→ **RECORDS FOR THIS TASK**:
----

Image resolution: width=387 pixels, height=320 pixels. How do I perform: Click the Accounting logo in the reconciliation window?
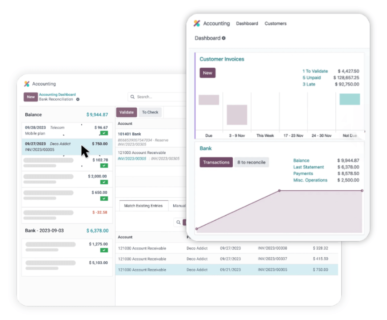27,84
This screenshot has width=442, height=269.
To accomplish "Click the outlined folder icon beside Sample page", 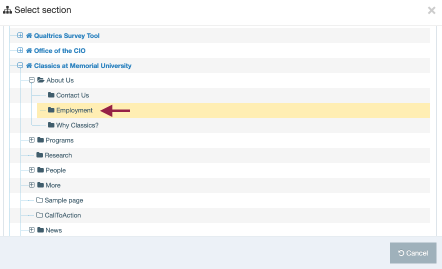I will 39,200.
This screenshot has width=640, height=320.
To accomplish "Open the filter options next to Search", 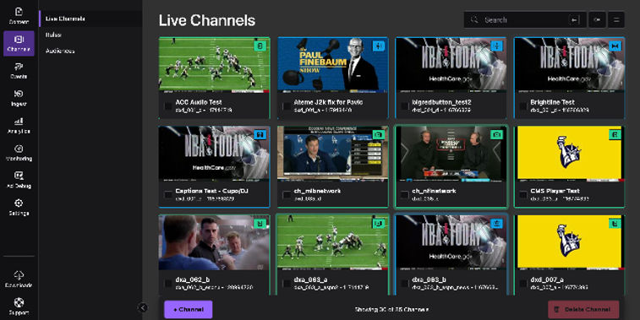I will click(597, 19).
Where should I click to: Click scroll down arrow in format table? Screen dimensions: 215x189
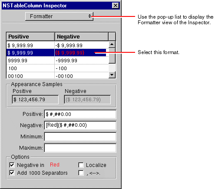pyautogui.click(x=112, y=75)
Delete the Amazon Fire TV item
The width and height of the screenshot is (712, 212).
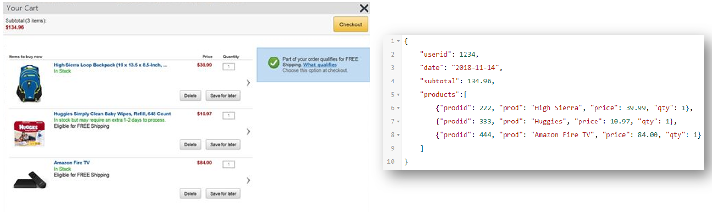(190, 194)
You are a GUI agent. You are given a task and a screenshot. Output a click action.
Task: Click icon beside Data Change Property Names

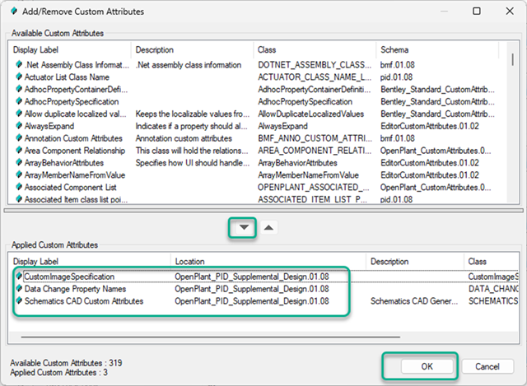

----

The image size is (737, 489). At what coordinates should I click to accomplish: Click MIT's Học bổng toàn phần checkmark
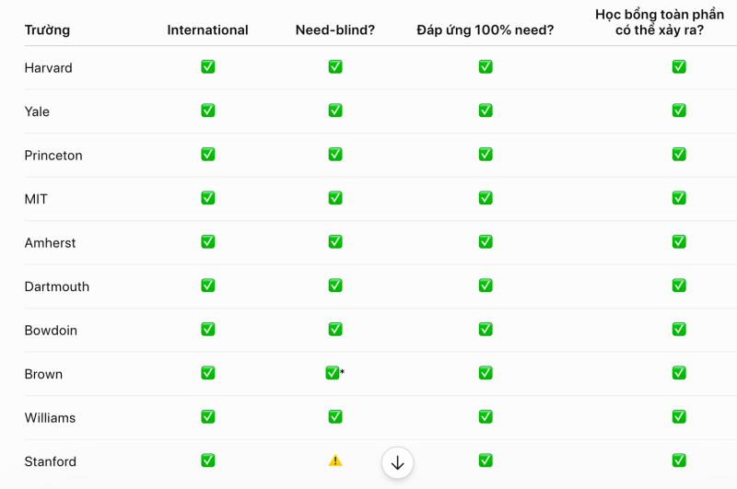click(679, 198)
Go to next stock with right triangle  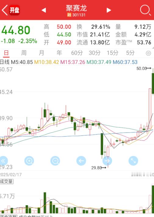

----

→ **TASK OBJECTIVE**:
Output only an exact transcription of the lines above from the one with "You are a GUI" up to and including the one with "Task: Click icon".

→ **REPLY TO THE EXERCISE**:
You are a GUI agent. You are given a task and a screenshot. Output a click action.
Task: Click icon beside Data Change Property Names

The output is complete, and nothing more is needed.